## WRITTEN EXERCISE 1
According to the 3D export page, where can the .glb file be opened?

## SOURCE EXTRACT
>> Begin

3D Export: .glb and COLMAP

June 16, 2026 · View on GitHub

depth-anything.cpp can turn a single image's predicted depth + camera pose into two standard 3D artifacts, with no Python and no third-party libraries (trimesh / pycolmap are not used — both formats are serialized by hand in C++):

  • glTF-2.0 binary (.glb) — a point cloud (POINTS primitive) plus optional camera-frustum wireframes (LINES primitive). Opens in Blender, three.js, and any glTF viewer.
  • COLMAP sparse modelcameras / images / points3D in either the little-endian .bin layout (default, matches pycolmap's reconstruction.write) or the .txt variant.

The geometry mirrors the reference exporters (depth_anything_3/utils/export/{glb,colmap}.py) and is parity-verified byte-for-byte (see Parity).

>> End

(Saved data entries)
>> Begin

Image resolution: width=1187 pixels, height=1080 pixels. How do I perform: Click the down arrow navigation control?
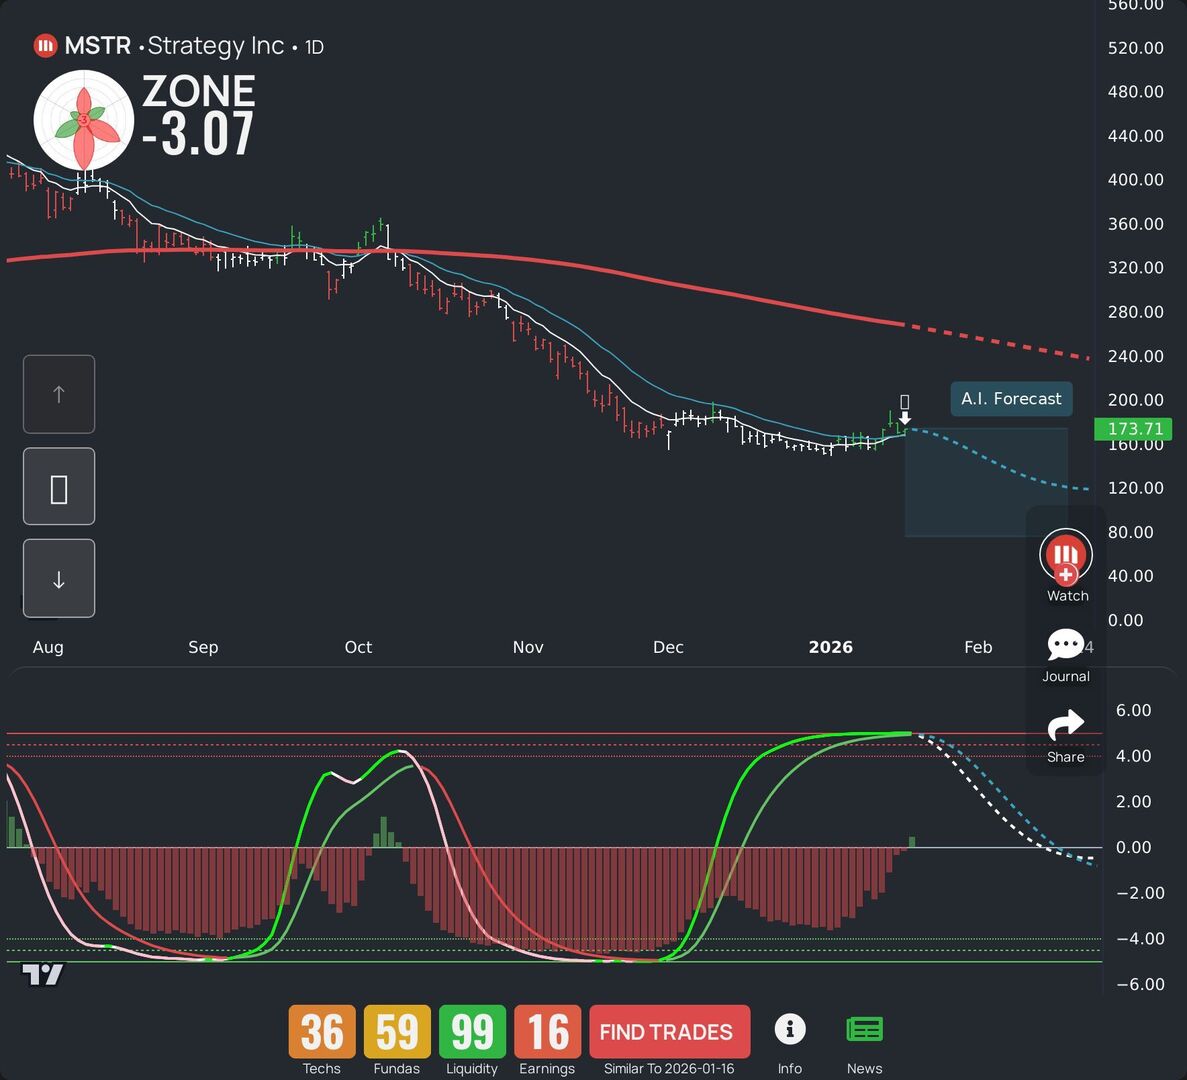click(x=58, y=578)
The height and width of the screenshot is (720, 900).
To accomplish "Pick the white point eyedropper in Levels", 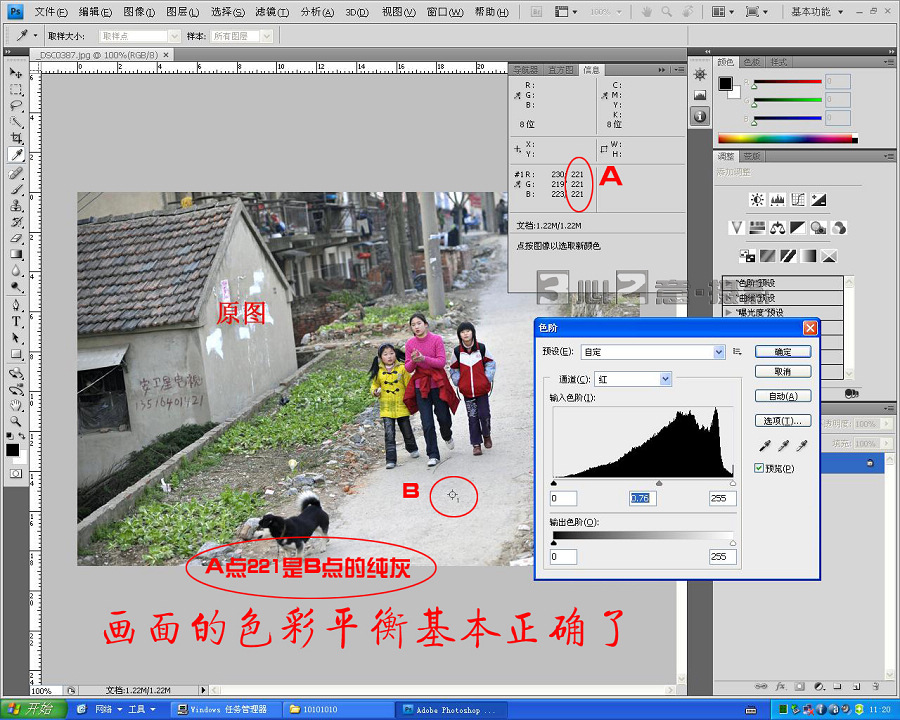I will point(801,446).
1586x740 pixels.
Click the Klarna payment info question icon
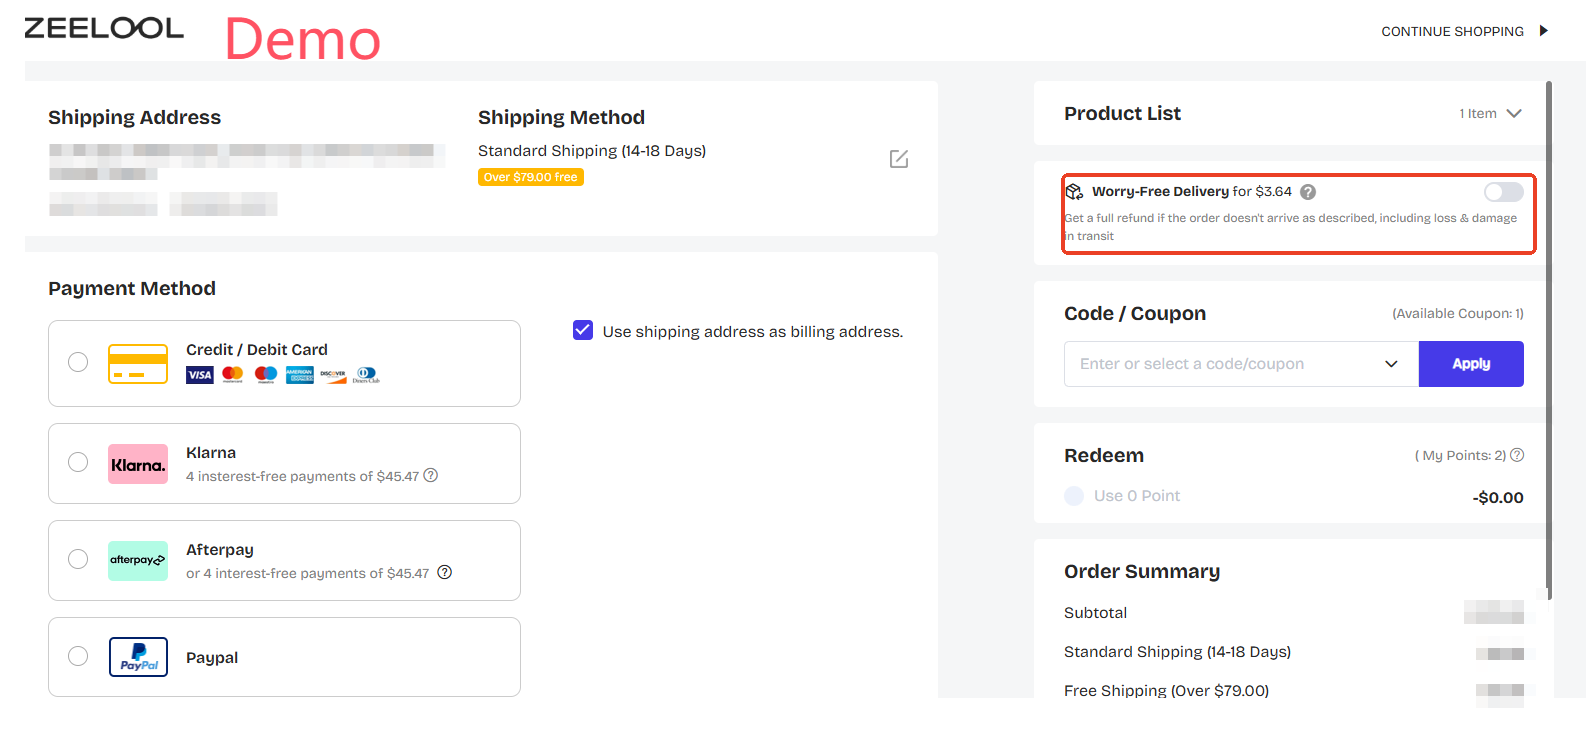tap(431, 475)

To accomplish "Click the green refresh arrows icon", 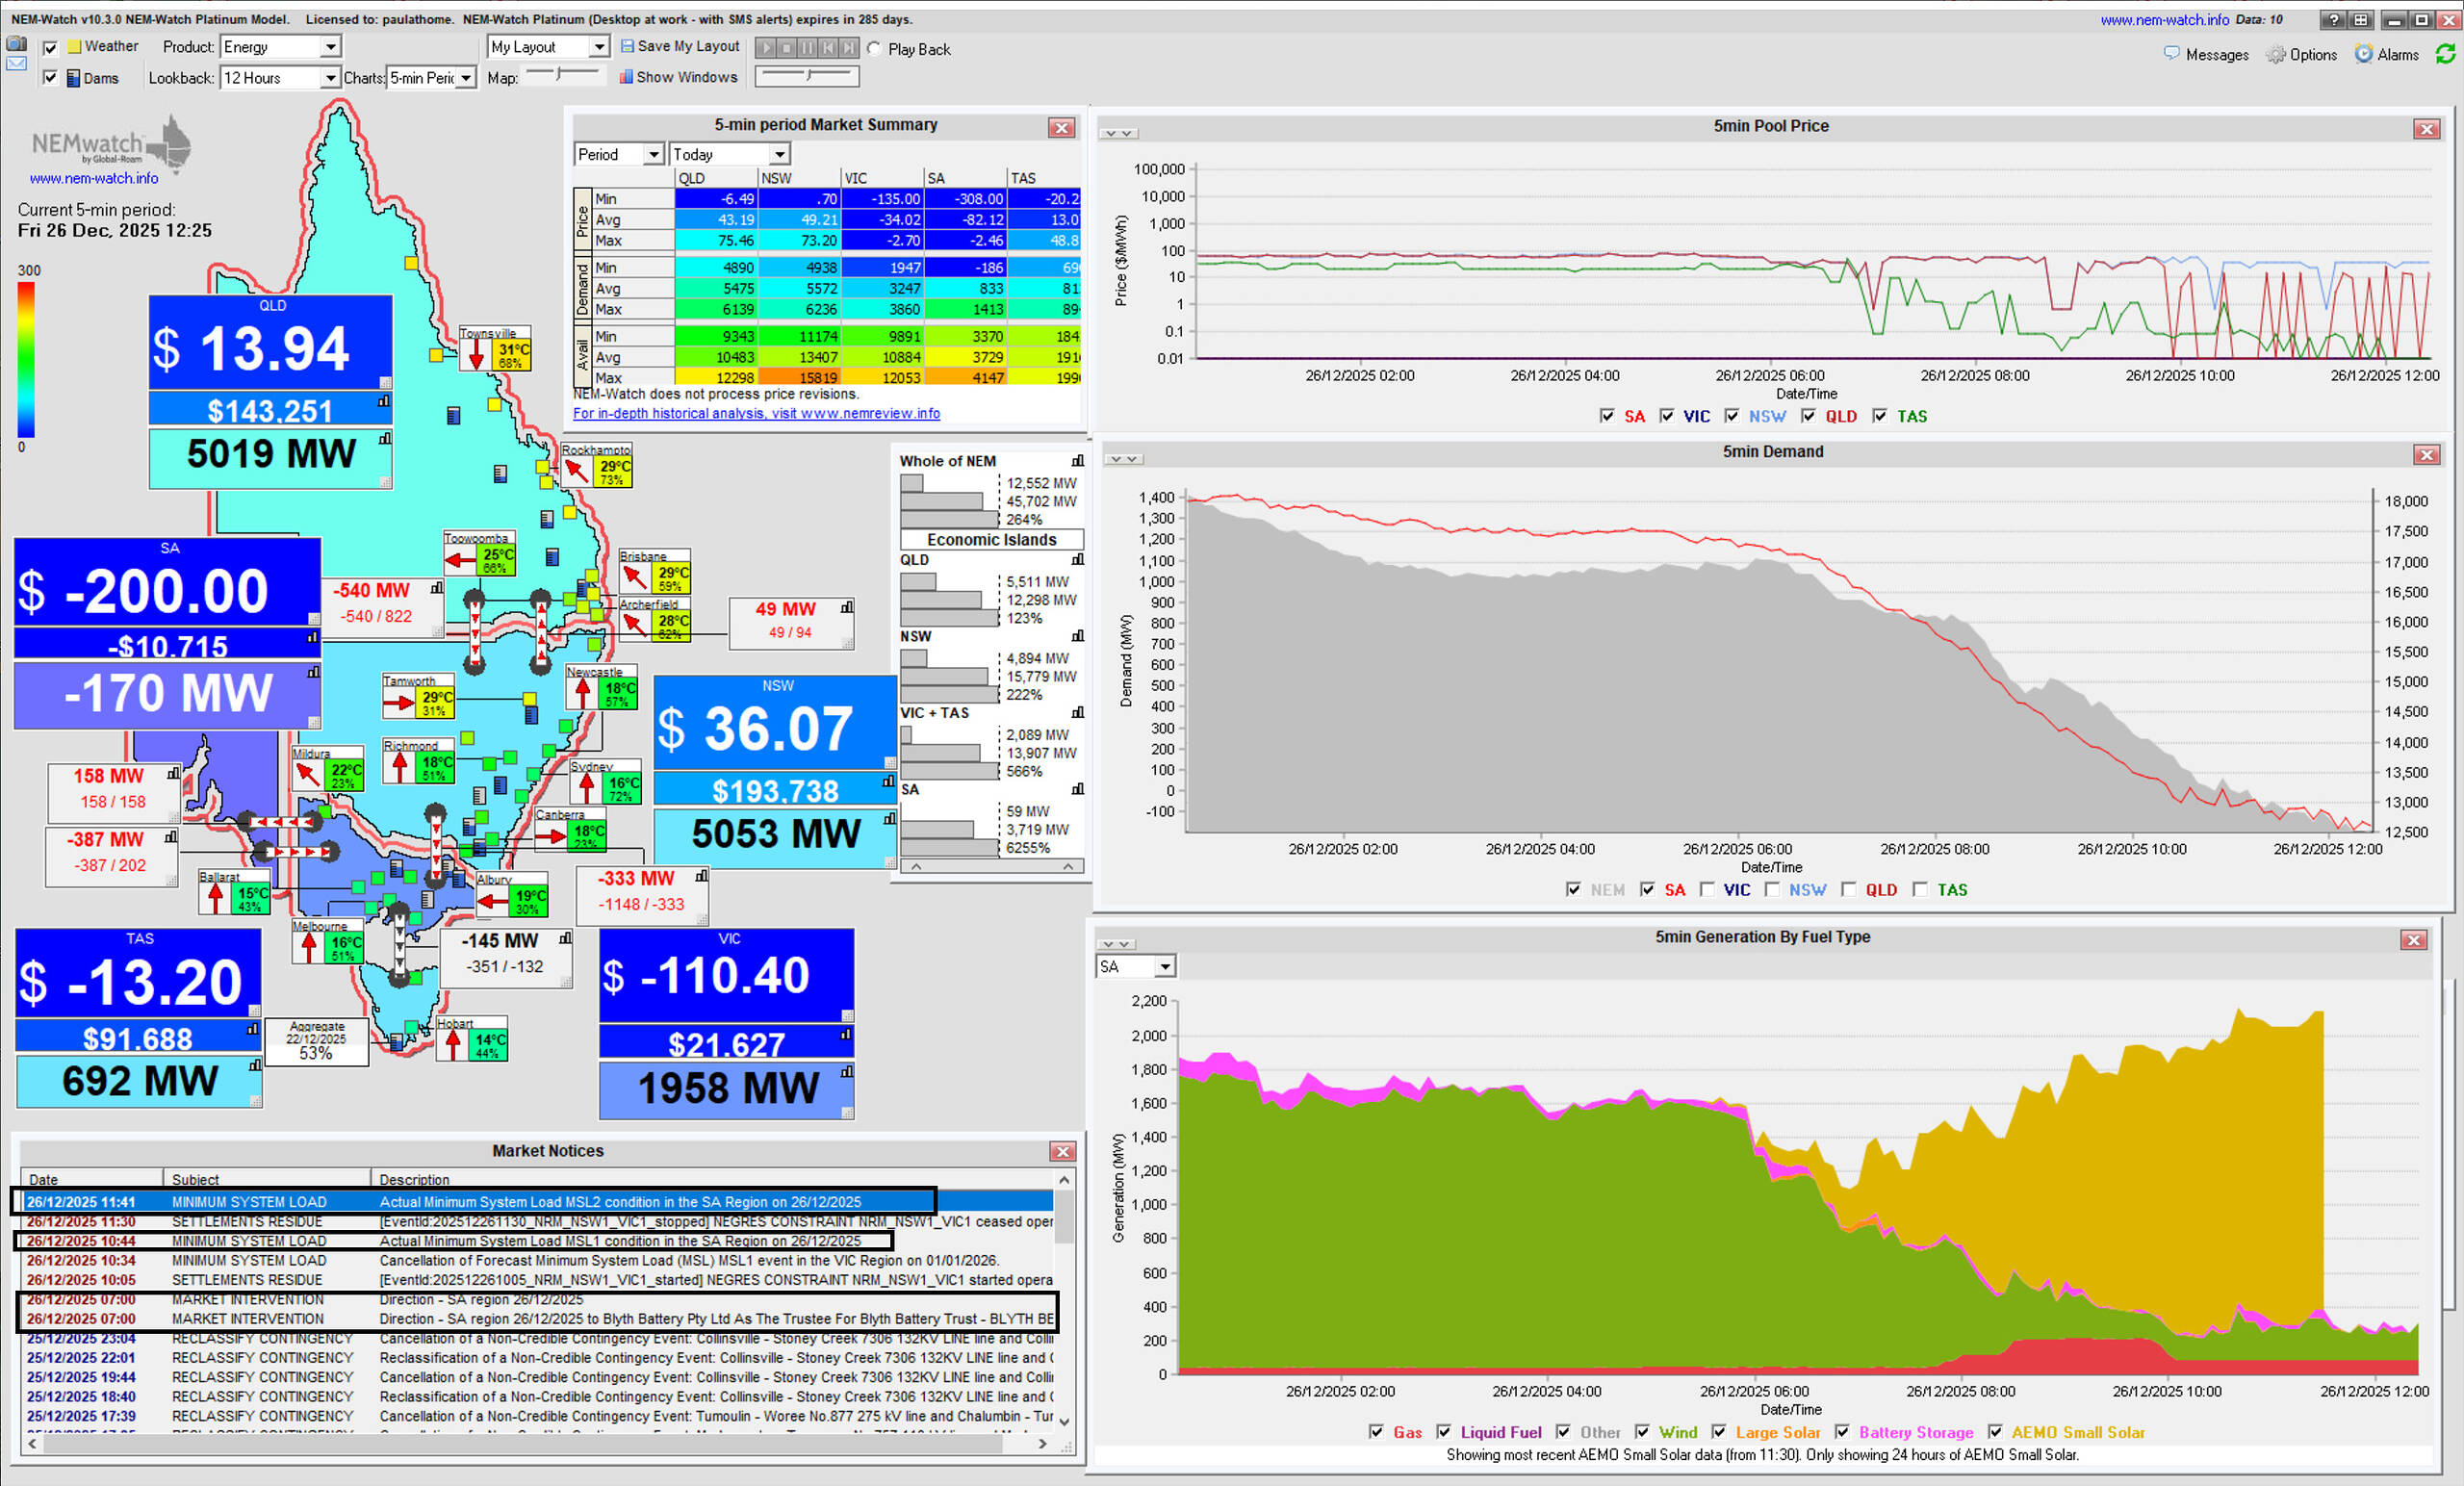I will pyautogui.click(x=2445, y=54).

>> End

## WRITTEN EXERCISE 2
How many lines of the records contain the string "width"? Case counts. Reply with the number only.

## FULL ANSWER 1
Blender, three.js, and any glTF viewer.

## FULL ANSWER 2
2